Akt-dependent phosphorylation negatively regulates the transcriptional activity of dHAND by inhibiting the DNA binding activity.

HAND2/dHAND is a basic helix-loop-helix transcription factor expressed in the heart and neural crest derivatives during embryogenesis. Although dHAND is essential for branchial arch, cardiovascular and limb development, its target genes have not been identified. The regulatory mechanisms of dHAND function also remain relatively unknown. Here we report that Akt/PKB, a serine/threonine protein kinase involved in cell survival, growth and differentiation, phosphorylates dHAND and inhibits dHAND-mediated transcription. AU5-dHAND expressed in 293T cells became phosphorylated, possibly at its Akt phosphorylation motif, in the absence of kinase inhibitors, whereas the phosphatidylinositol 3-kinase inhibitor wortmannin and the Akt inhibitor NL-71-101, but not the p70 S6 kinase inhibitor rapamycin, significantly reduced dHAND phosphorylation.
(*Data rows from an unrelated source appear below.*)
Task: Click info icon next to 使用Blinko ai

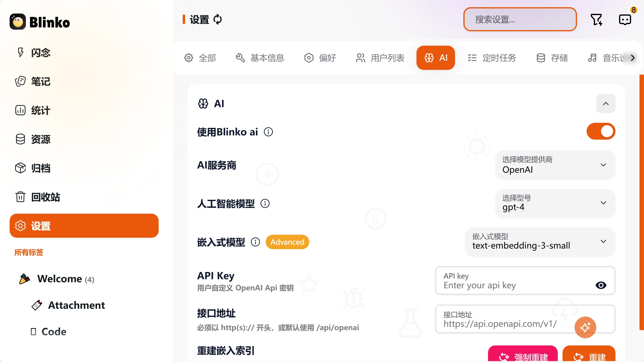Action: tap(268, 132)
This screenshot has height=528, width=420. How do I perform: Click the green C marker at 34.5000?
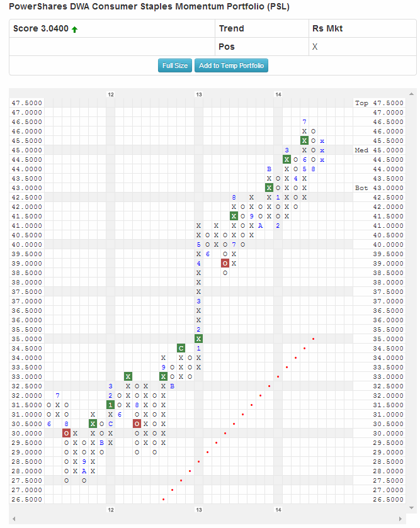click(181, 348)
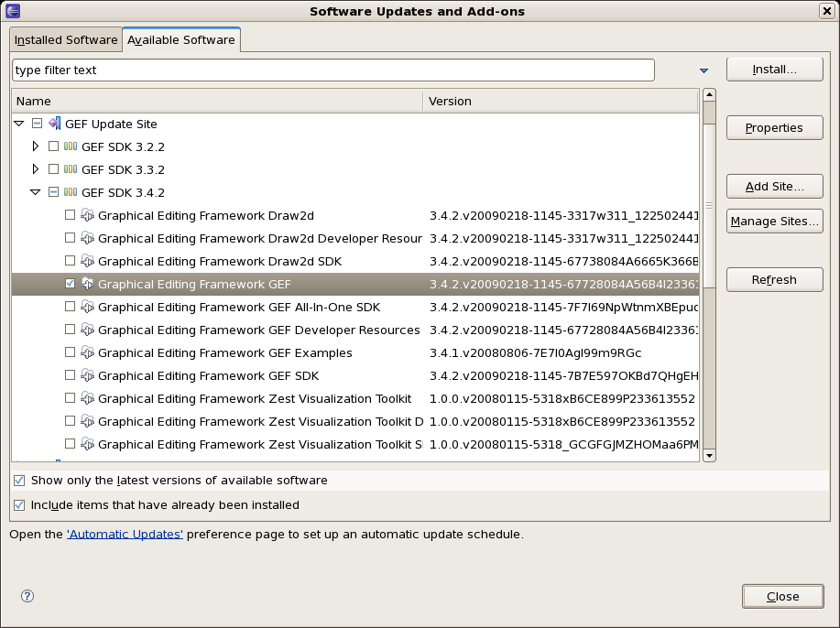Click the Draw2d SDK feature icon
The width and height of the screenshot is (840, 628).
[87, 261]
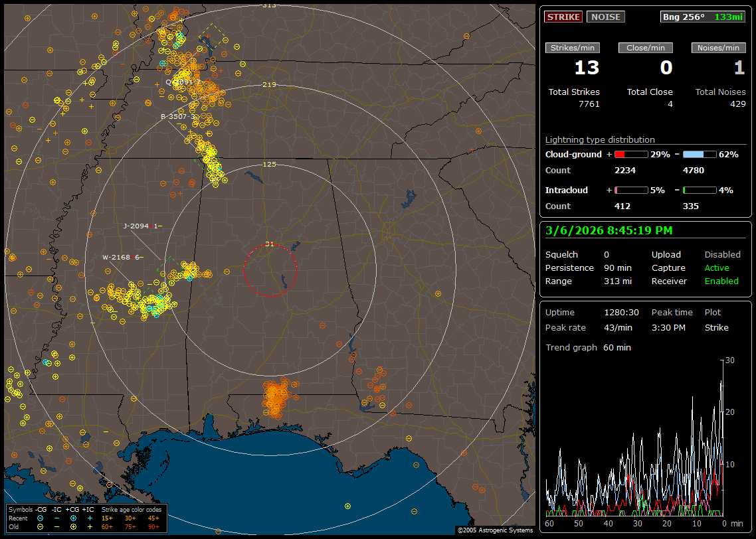Click the Astrogenic Systems copyright text
The image size is (756, 539).
[x=494, y=530]
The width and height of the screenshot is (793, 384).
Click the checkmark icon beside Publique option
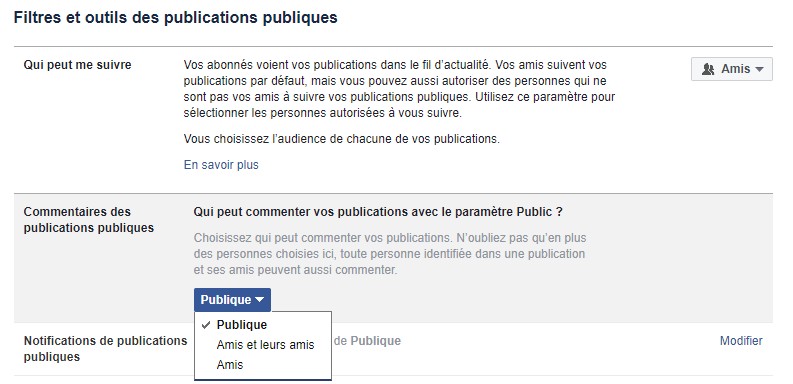tap(205, 325)
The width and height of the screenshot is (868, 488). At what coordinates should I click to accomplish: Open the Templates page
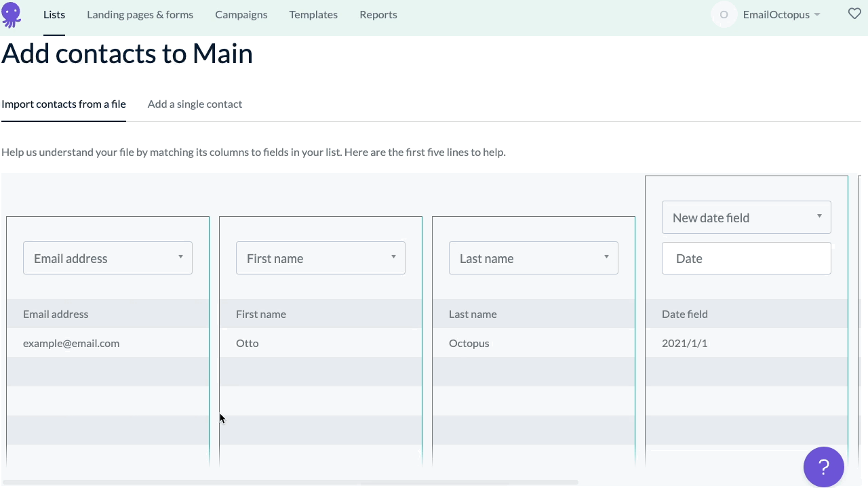pyautogui.click(x=313, y=14)
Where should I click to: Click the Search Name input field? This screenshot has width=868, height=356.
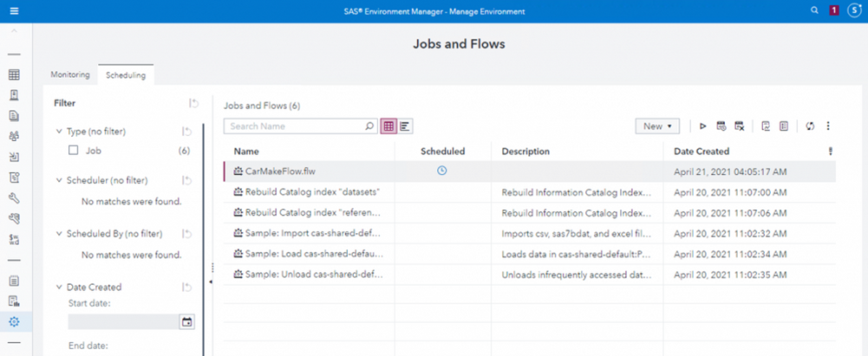click(293, 126)
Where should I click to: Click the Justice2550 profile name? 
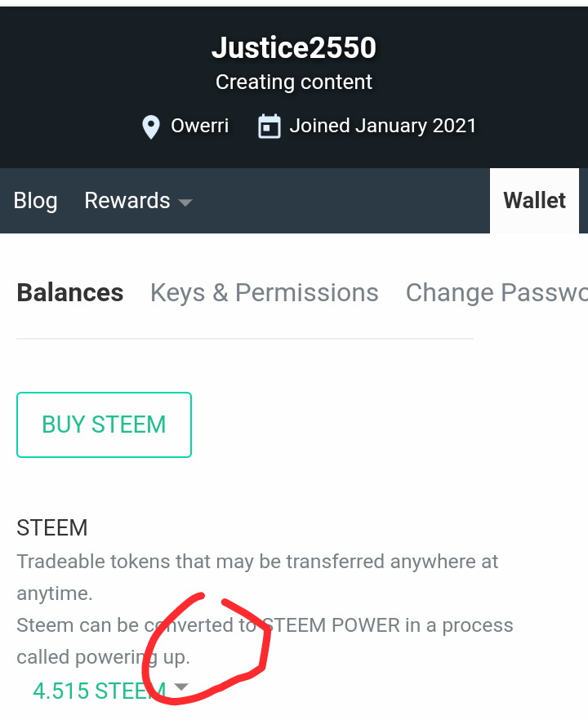(x=294, y=48)
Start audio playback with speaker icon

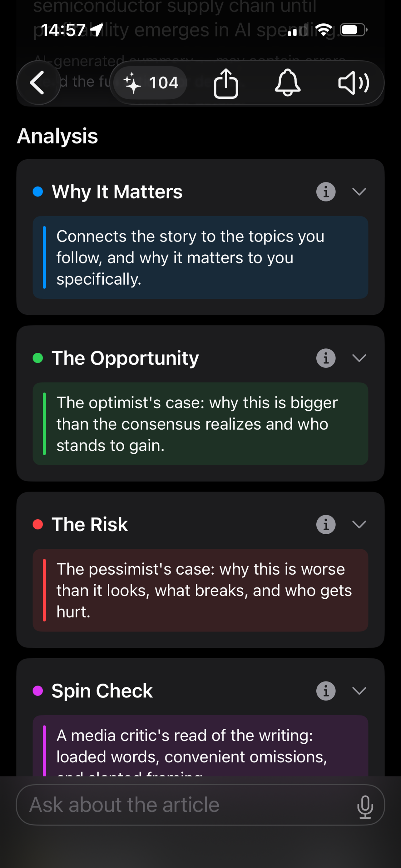(x=354, y=83)
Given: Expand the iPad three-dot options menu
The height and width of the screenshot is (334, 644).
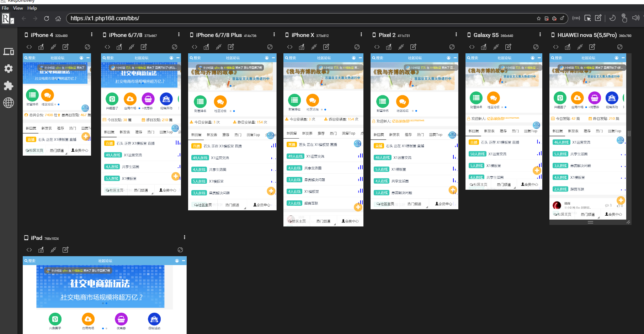Looking at the screenshot, I should (184, 237).
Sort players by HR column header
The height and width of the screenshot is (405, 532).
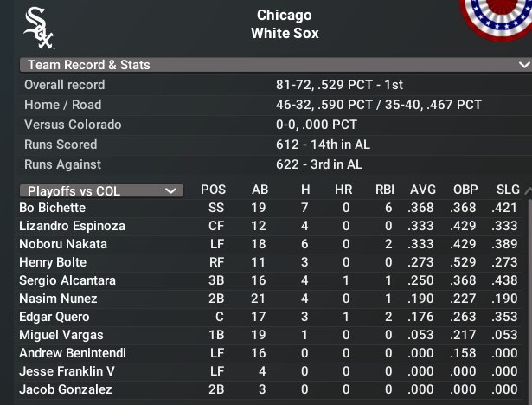[343, 190]
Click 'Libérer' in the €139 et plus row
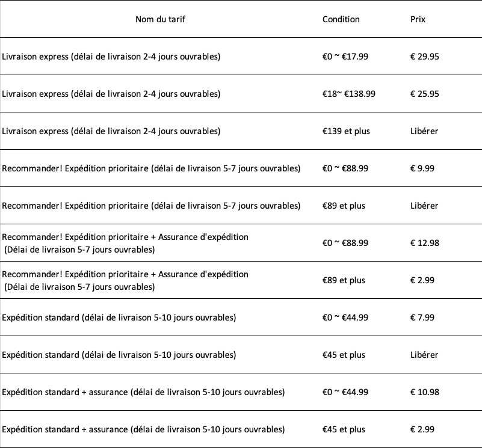The image size is (482, 448). [424, 131]
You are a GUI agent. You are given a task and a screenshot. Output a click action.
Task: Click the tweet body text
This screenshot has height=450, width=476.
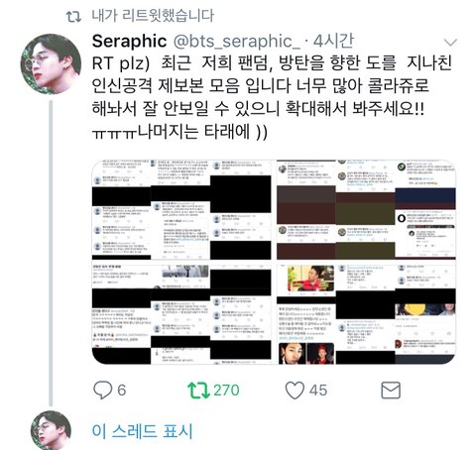click(272, 97)
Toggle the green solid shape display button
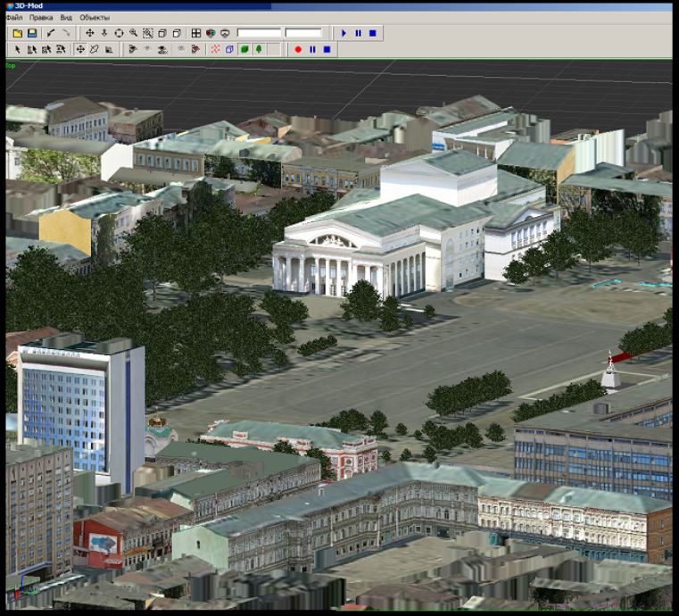The height and width of the screenshot is (616, 679). [244, 49]
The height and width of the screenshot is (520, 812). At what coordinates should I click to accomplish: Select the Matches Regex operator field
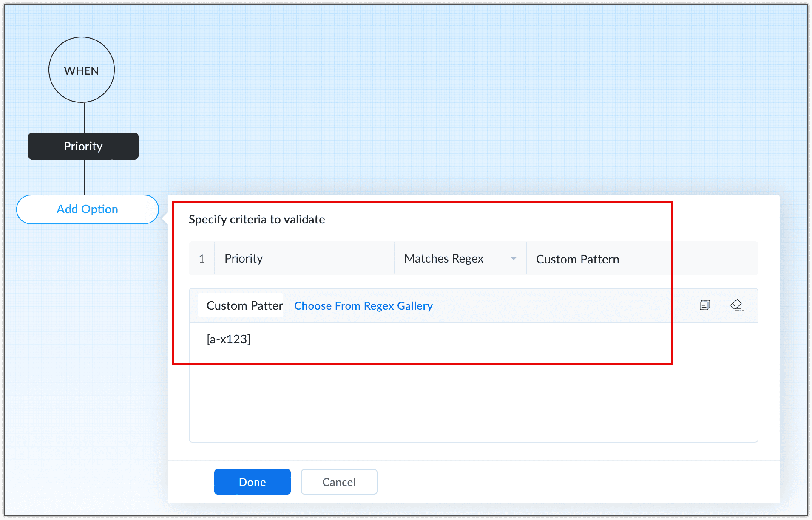point(444,258)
Coexpression of HA-Akt augmented dHAND phosphorylation at multiple serine and threonine residues mainly located in the bHLH domain and, as a result, decreased the transcriptional activity of dHAND. Consistently, alanine mutation mimicking the nonphosphorylation state abolished the inhibitory effect of Akt on dHAND, whereas aspartate mutation mimicking the phosphorylation state resulted in a loss of dHAND transcriptional activity. These changes in dHAND transcriptional activity were in parallel with changes in the DNA binding activity rather than in dimerization activity. These results suggest that Akt-mediated signaling may regulate dHAND transcriptional activity through the modulation of its DNA binding activity during embryogenesis.